Po wygaśnięciu wrześniowych kontraktów terminowych na WIG20 wczoraj wydawało się, że kupujący są w stanie wynieść nową serię kontraktu terminowego powyżej poziomu 1760 pkt. To oznaczałoby zanegowanie wyraźnie negatywnej formacji głowy z ramionami i możliwość wejścia w mocne wzrosty. Tak się jednak nie stało. Więcej, kurs odbił się od linii oporu, a następnie, wraz z niemieckim DAX-em, wyraźnie słabł. Warszawska giełda jest w słabej kondycji. Nie ma własnego impetu i pozostaje "zakładnikiem" sytuacji na zachodnich rynkach akcji. Ten stan może być widoczny w notowaniach również dziś. Dopóki poziom 1760 pkt na kontraktach terminowych na WIG20 nie zostanie przebity, ryzyko dalszych spadków będzie rosło.

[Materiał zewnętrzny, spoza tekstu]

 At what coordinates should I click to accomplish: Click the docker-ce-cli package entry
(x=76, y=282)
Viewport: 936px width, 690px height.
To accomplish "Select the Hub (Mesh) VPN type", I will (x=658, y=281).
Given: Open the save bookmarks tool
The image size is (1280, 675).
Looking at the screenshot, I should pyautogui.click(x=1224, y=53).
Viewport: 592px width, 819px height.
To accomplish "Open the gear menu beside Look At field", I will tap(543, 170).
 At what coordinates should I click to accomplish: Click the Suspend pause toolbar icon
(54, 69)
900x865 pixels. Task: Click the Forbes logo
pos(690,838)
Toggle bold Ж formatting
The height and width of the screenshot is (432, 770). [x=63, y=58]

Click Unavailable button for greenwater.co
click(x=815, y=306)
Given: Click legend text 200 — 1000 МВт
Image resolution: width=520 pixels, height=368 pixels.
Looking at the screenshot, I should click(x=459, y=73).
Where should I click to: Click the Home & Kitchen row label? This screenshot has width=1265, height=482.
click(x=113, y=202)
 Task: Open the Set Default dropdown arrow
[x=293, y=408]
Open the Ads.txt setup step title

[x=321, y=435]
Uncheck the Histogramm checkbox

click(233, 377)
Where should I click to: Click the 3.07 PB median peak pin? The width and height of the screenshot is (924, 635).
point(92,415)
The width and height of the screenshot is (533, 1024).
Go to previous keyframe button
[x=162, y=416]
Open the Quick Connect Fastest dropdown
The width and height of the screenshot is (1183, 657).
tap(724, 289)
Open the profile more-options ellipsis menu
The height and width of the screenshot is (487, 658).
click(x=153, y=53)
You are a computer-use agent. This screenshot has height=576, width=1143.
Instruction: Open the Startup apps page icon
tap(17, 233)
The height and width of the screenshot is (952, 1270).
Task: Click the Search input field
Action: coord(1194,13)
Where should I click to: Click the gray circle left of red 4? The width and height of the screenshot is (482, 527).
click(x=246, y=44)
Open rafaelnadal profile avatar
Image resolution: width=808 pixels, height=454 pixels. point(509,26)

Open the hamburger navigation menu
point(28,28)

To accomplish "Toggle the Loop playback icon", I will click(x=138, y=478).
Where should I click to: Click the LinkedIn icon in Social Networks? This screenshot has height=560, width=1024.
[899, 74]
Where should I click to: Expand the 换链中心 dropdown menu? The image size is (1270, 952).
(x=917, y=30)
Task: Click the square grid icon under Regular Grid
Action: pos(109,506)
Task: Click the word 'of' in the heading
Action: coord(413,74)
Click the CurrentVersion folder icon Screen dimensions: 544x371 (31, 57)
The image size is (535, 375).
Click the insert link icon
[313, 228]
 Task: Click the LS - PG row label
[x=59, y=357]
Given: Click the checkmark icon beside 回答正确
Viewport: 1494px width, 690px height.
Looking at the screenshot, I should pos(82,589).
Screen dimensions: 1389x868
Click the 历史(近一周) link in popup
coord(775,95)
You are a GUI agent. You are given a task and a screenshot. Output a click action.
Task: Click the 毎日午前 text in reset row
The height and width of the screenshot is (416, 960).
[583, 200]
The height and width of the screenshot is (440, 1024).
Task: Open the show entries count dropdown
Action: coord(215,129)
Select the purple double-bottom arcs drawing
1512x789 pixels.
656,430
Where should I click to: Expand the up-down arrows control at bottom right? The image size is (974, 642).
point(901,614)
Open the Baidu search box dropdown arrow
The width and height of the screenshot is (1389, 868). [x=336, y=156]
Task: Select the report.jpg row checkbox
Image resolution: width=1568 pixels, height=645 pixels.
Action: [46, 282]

Sytuacja na GPW różni się jednak od tej na węgierskiej giełdzie. Po tamtejszych notowaniach widać, że inwestorzy nie boją się angażować kapitału w naszym regionie Europy. Węgierski indeks BUX jest w hossie od początku 2015 roku, a wczoraj ustanowił kolejny szczyt notowań. Od początku roku wzrosty sięgają prawie 20%, a w ciągu ostatnich 12 miesięcy - niespełna 35%. Wykres głównego rosyjskiego indeksu również wygląda bardzo dobrze. Niestety inaczej zachowują się polskie akcje z WIG20, które nie przyciągają zagranicznych inwestorów.
Mimo to inwestorzy zaangażowani w kontakt CFD na indeks polskich akcji "blue chips" dostępny na platformie transakcyjnej CMC Markets pozostają optymistami. Aż 73% z nich utrzymuje obecnie pozycje na wzrost instrumentu Poland 20. Na niemieckim indeksie również przeważają optymiści.
Dzisiaj odczyty danych ekonomicznych nie będą zaskakiwać inwestorów. Jedyny wskaźnik, który według agencji Reuters ma znaczenie, to dane o rozpoczętych budowach domów w USA. Dane, które poznamy o godz. 14:30, mają spaść do 1,19 mln z 1,21 mln w poprzednim okresie. Nie powinny one jednak znacznie wpłynąć na rynki, które czekają na jutrzejszą decyzję dotyczące wysokości stóp procentowych za oceanem. Rynek kontraktów terminowych szansę na podwyżkę stóp ocenia na 20%. Wydaje się więc, że znowu ważniejsze będą same wypowiedzi członków Rezerwy Federalnej USA, które tradycyjnie już mogą "namieszać" na rynkach.